EL TRONAR DEL ESCARMIENTO
De un tiempo a esta parte, la Academia de Hollywood rebosa de corrección política como si fuera la Fundación Nobel y contempla en su entrega anual de premios todas las variables habidas y por haber que abonen esa tendencia. Méritos aparte, reserva el Oscar a la Mejor Película para un largometraje sobre una familia de mudos; el correspondiente a la Mejor Actriz se lo otorga a Jessica Chastain por encarnar a una pastora evangélica que empatizaba con los enfermos de Sida; y el de Mejor Actor se veía a lo lejos que estaba reservado para Will Smith, por –entre otros motivos– las razones que pasaremos a detallar.
Richard Williams, el obstinado padre de las hermanas tenistas Venus y Serena, se había emperrado en que sus chicas triunfaran en el mundo de los ases de la raqueta, a pesar de que todo conspiraba en contra de ese objetivo. El mayor obstáculo era el origen humilde de los Williams, vecinos de los suburbios de Los Angeles, cuyos magros ingresos ni por asomo alcanzaban para financiar la preparación de las futuras estrellas de los courts. Sin embargo, Richard no se amilanó y, contra viento y marea, consiguió el milagro de que ellas se consagraran entre las mejores de su generación.
Al premiar a Will Smith por su actuación bastante más que digna en “King Richard”, los académicos también estaban condecorando al hombre que él personificó: un afroamericano que, a fuerza de una férrea voluntad, logró que los suyos fueran beneficiarios del sueño americano. Hollywood combatía así las rémoras de los prejuicios raciales y, al mismo tiempo, encomiaba esa prueba de que la meritocracia estadounidense funcionaba a la perfección, aunque al relatar la historia de Richard Williams se estaban obviando las de todos los perdedores anónimos que habían luchado por mejorar sus condiciones y que no habían podido salir del gueto.
Ese Oscar, que redondeaba una noche tan diversa como plural, se vio empañado cuando Chris Rock tomó el micrófono y pronunció un chiste de mal gusto que ofendió a Jada Pinkett, la esposa de Will Smith. Hecho una furia, Smith subió al escenario y abofeteó al comediante, una acción que eclipsó cualquier otra cosa que allí pudiera pasar. En un principio, las reacciones ante este episodio tendieron a condenar la provocación de Chris Rock, pero apenas se asentaron las opiniones, el disgusto se focalizó en la agresión física, que fue considerada desmedida e impropia de semejante celebración.

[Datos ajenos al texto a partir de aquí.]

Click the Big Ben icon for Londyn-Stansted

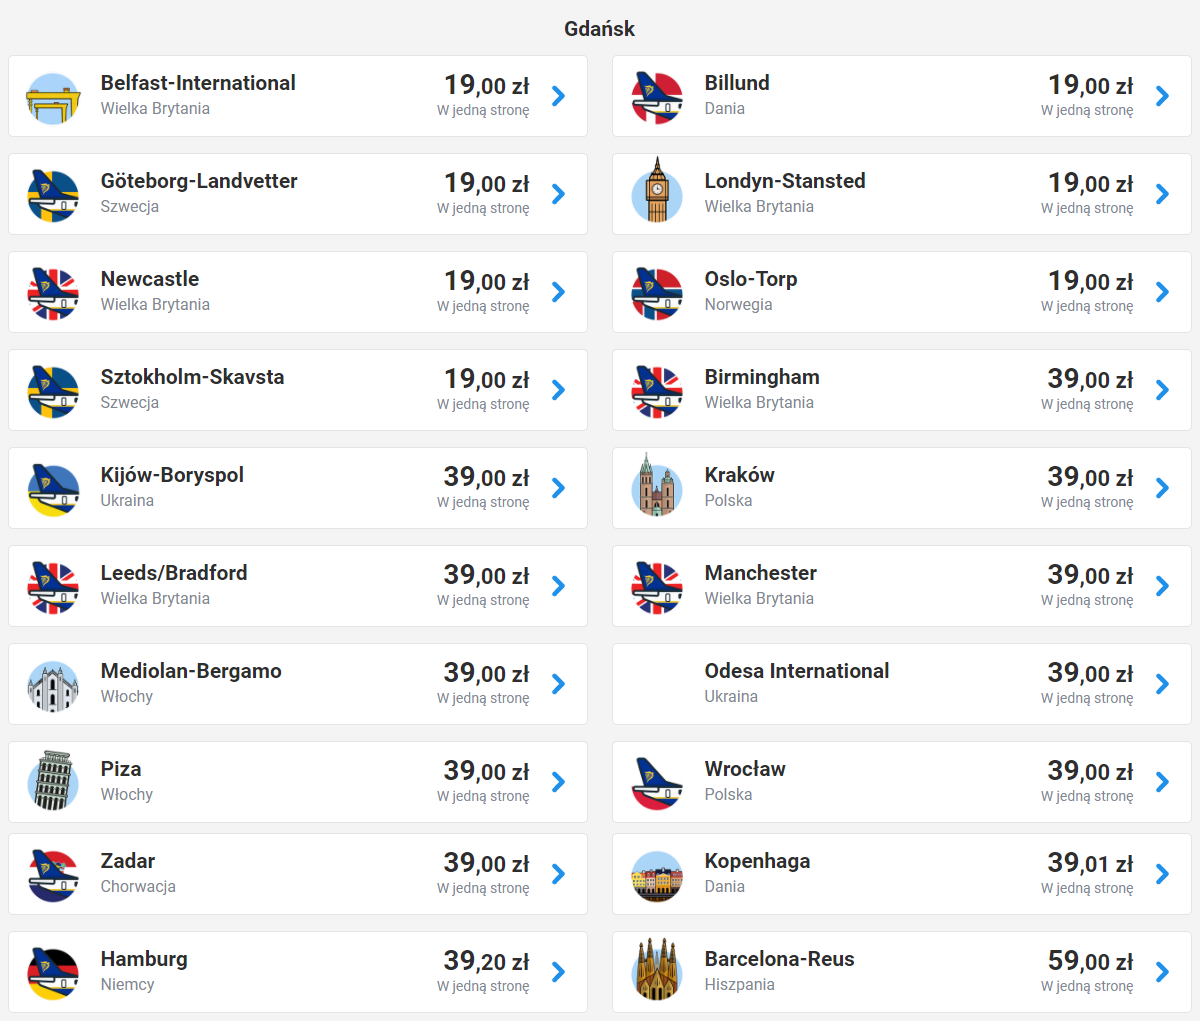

Pasaron varios días hasta que se conoció el pronunciamiento de la Academia, que castigó a Will Smith prohibiéndole asistir a la ceremonia de los Oscar por los próximos diez años, más allá de que se adjudique una estatuilla o no. Puesta a definir cuál era el mal menor, la entidad creyó atinado sancionar al más violento, aunque su reacción hubiese sido en supuesta defensa de una mujer que había sido humillada a raíz de una enfermedad que padece. Muy por debajo de esa conducta escandalosa, quedaba la grosera ironía verbal de Chris Rock, quien en última instancia podía ampararse en la siempre oportuna Primera Enmienda.

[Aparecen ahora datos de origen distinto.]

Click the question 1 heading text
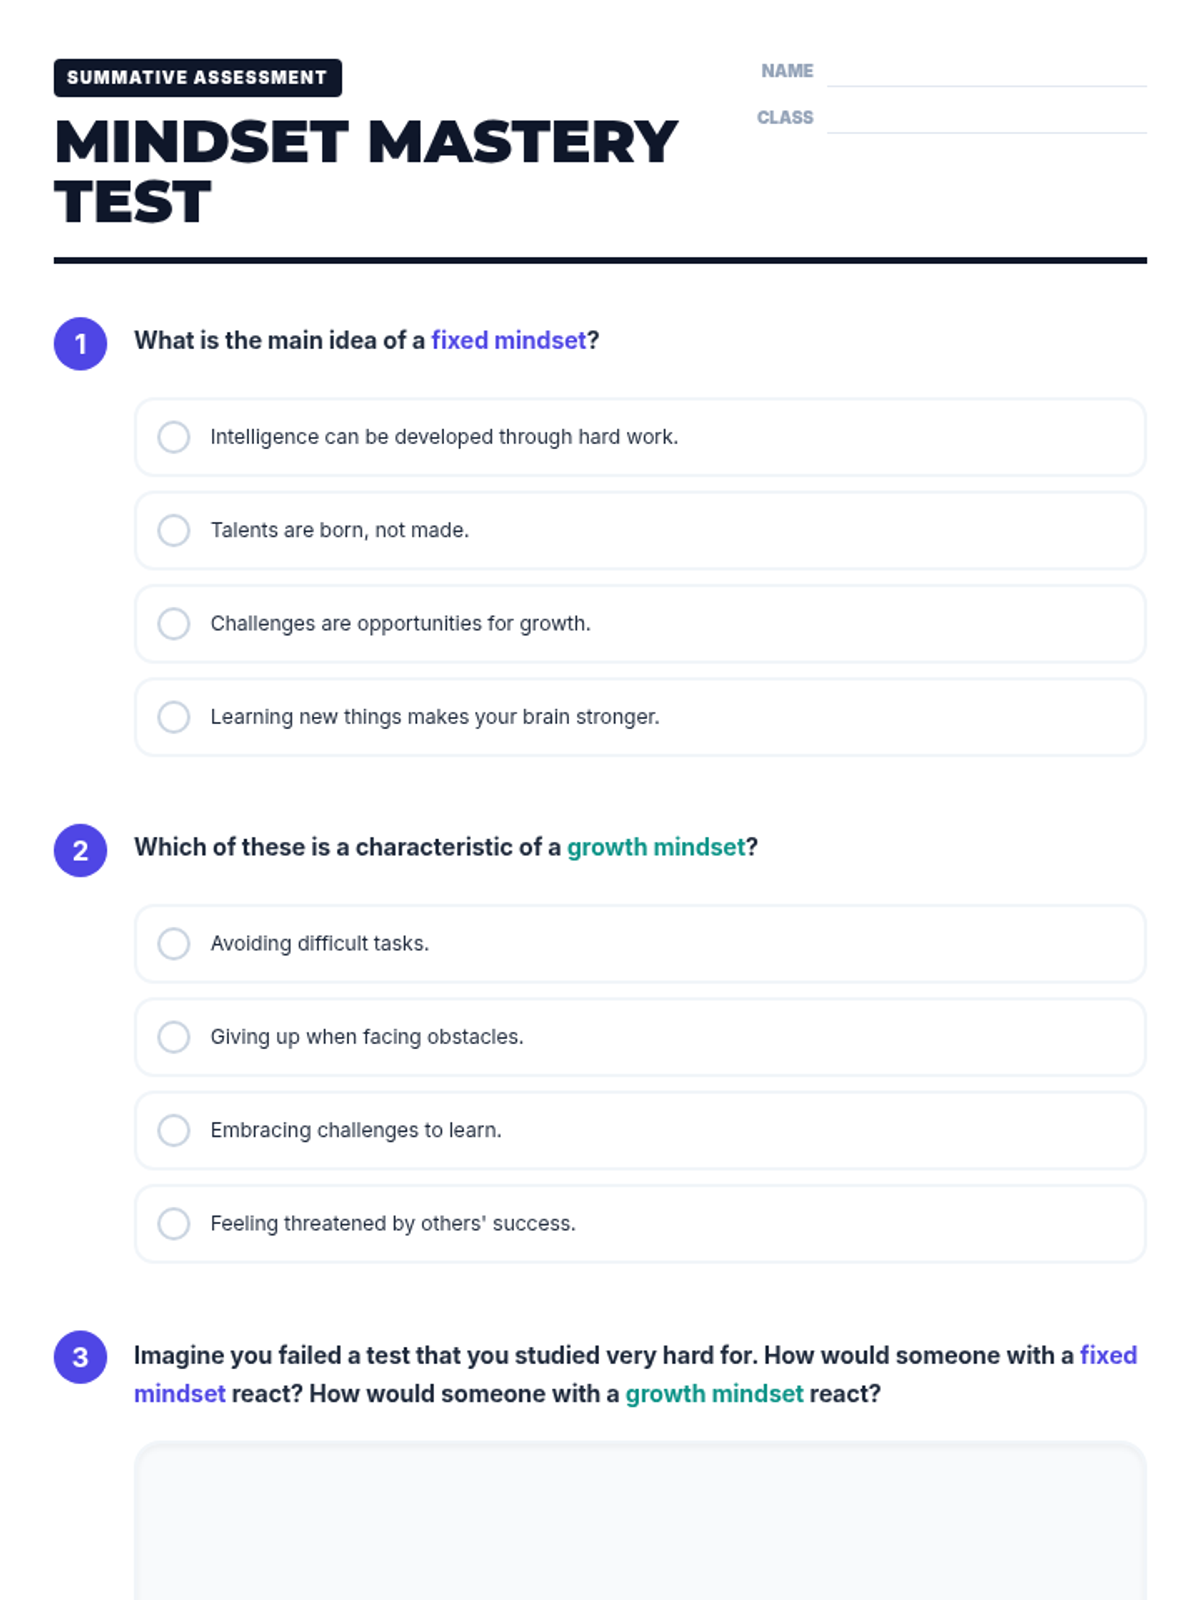 click(367, 341)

Quizás sea justo que Will Smith pague por su cachetada, de la misma manera que la justicia halló culpable a O. J. Simpson de doble homicidio. Tal vez, en su carácter de desertor, a Muhammad Ali le debía ser retirada su licencia para boxear y, por añadidura, la corona de los títulos mundiales que ostentaba. De lo que no caben dudas es de la predilección por los afroamericanos o los latinos que subsiste en Estados Unidos cuando de escarmentar se trata. Si la idea es que cunda el ejemplo, siempre es más fácil reprimir el exabrupto de un negro que la furia racista de un blanco anglosajón protestante. Para algunos, más que sueños, sólo caben pesadillas.